Comme je ne suis pas du genre à copier les fiches techniques pour étoffer mon texte, je vous renvoie à Bugatti point com pour découvrir le reste -évidemment à l’avenant- même si je ne résiste pas au plaisir de mentionner les éléments de suspension en impression 3D. En revanche, je m’attarderai volontiers sur l’évocation horlogère à laquelle renvoie le petit nom de l’engin, même s’il s’agit d’une entreprise plutôt risquée pour un néophyte de mon espèce, surtout sachant qu’un tourbillon se définit comme "une complication horlogère, ajoutée au mécanisme d'échappement, destinée à améliorer la précision des montres mécaniques en contrebalançant les perturbations de l'isochronisme du résonateur dues à la gravité terrestre". Pour faire simple, une complication désigne tout ce qui ne concerne pas directement l’affichage des heures et des minutes, le tourbillon permettant aux montres mécaniques de gagner en précision en atténuant les effets de la pesanteur sur leur mécanisme. Enfin, je crois.

Quoiqu’il en soit, voilà qui ajoute une question à la question, puisque le bidule est d’une telle complexité qu’il coûte une véritable petite fortune à réaliser. Et même si ça ne constitue pas évidemment la seule explication, il n’en reste pas moins que certaines montres à tourbillon, à commencer par celles d’Abraham Louis Breguet qui fut le premier à développer le mécanisme à partir de 1795, s’échangent pour l’équivalent du salaire annuel d’un cadre. Et suivant la marque et le modèle, ça couvre la fourchette allant du débutant en sortie d’école de commerce aux membres de CODIR et dirigeants de grosses PME/ETI. Rien que d’en parler, j’entends d’ici ceux qui affirment que "jamais au grand jamais, ils ne mettraient un tel prix dans une montre".

Moi si.

Mais tant qu’à dépenser, je m’offrirais d’abord le combiné instrumentation au design horloger de la Tourbillon et la voiture qui va autour, ne serait-ce que pour apprécier la superbe cinématique des aiguilles à l’accélération, quand la petite accompagne les violentes montées en régime du moteur thermique, et que sa grande sœur indiquant la vitesse essaye de lui courir après. Si, je vous assure, la perspective de ces brefs moments-là constituerait un élément essentiel de ma motivation d’achat.

◆ INFORMATIONS FOURNIES:
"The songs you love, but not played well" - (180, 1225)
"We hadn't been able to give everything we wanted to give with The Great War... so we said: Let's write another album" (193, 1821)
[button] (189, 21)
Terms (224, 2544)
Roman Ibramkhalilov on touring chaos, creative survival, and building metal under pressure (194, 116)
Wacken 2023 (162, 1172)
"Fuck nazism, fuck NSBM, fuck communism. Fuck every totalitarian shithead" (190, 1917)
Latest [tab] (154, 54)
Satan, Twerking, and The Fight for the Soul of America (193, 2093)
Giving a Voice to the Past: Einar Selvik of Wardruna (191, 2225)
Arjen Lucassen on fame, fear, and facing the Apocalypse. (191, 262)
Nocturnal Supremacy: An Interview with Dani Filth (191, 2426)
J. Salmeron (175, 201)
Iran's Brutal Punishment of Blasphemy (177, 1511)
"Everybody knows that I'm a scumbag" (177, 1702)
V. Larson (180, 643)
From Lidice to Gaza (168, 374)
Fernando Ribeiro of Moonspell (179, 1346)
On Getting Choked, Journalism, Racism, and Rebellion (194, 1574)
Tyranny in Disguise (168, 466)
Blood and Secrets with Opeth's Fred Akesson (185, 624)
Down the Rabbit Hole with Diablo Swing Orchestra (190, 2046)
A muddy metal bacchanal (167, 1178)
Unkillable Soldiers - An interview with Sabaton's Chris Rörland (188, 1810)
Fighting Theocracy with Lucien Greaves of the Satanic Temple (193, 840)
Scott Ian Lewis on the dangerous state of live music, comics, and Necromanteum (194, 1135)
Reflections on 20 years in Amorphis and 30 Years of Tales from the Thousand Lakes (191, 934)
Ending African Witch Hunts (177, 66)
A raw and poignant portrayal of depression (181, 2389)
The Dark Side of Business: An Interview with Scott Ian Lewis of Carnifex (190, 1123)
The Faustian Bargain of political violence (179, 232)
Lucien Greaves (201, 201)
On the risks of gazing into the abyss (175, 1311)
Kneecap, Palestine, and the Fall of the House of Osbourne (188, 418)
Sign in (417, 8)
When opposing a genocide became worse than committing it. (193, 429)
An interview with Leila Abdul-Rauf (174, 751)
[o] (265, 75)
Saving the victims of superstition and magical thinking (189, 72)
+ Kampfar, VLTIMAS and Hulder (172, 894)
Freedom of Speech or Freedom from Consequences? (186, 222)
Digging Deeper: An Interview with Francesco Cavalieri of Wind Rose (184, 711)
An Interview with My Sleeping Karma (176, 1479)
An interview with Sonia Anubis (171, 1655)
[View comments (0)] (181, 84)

◆ TÂCHE DONNÉE A:
À partir de l'extrait sur la Bugatti Tourbillon, répondez à ces questions :
(i) Quels éléments de la voiture l'auteur cite-t-il comme réalisés en impression 3D ?
(ii) Qui fut le premier à développer le mécanisme du tourbillon, et à partir de quelle année ?
(iii) Qu'est-ce que l'auteur s'offrirait d'abord s'il devait dépenser une telle somme ?
◆ TÂCHE DONNÉE B: Prolongez l'extrait sur la Bugatti Tourbillon à partir de sa dernière phrase, dans le même ton.

◆ RÉPONSE ATTENDUE A:
(i) Les éléments de suspension.
(ii) Abraham Louis Breguet, à partir de 1795.
(iii) Le combiné instrumentation au design horloger de la Tourbillon, et la voiture qui va autour.

◆ RÉPONSE ATTENDUE B:
Pourtant, je vous promets avoir véritablement cherché de bonnes raisons de ne pas convoiter celle que certains considèreront à n’en pas douter comme le summum de la déraison sur quatre roues. C’est ainsi que je me suis demandé si j’assumerais de m’afficher à son bord, ou de vivre avec l’immense frustration de ne pouvoir exploiter sur route ouverte qu’une infime partie de son incroyable potentiel. Objections balayées d’un revers de la main lorsque je me suis rappelé que résidant en Allemagne, les 60% d’autobahn sans limitations de vitesse y pourvoiraient au moins en partie.

Alors que voulez-vous, je n’ai su résister ni à la tentation du cher ni au désir de l’objet, en me disant que quelle que soit l’opinion qu’on nourrit à leur encontre, les Bugatti modernes représentent depuis la Veyron une forme d’automobile au superlatif porté au carré. Parce que je le peux, que je le vaux bien, que je n’imagine pas quitter cette planète sans avoir fait l’expérience de ressentir ce que peuvent produire les 1.800 chevaux situés dans mon dos, et pour toutes les raisons qu’il me plaira d’inventer dans une tentative désespérée de rationalisation du discours. Enfin, tout ça évidemment de façon très virtuelle, sur des pages dont la seule différence avec celles que nous consultions Sophie et moi il y a quelques années, est qu’elles s’affichent désormais sur un écran.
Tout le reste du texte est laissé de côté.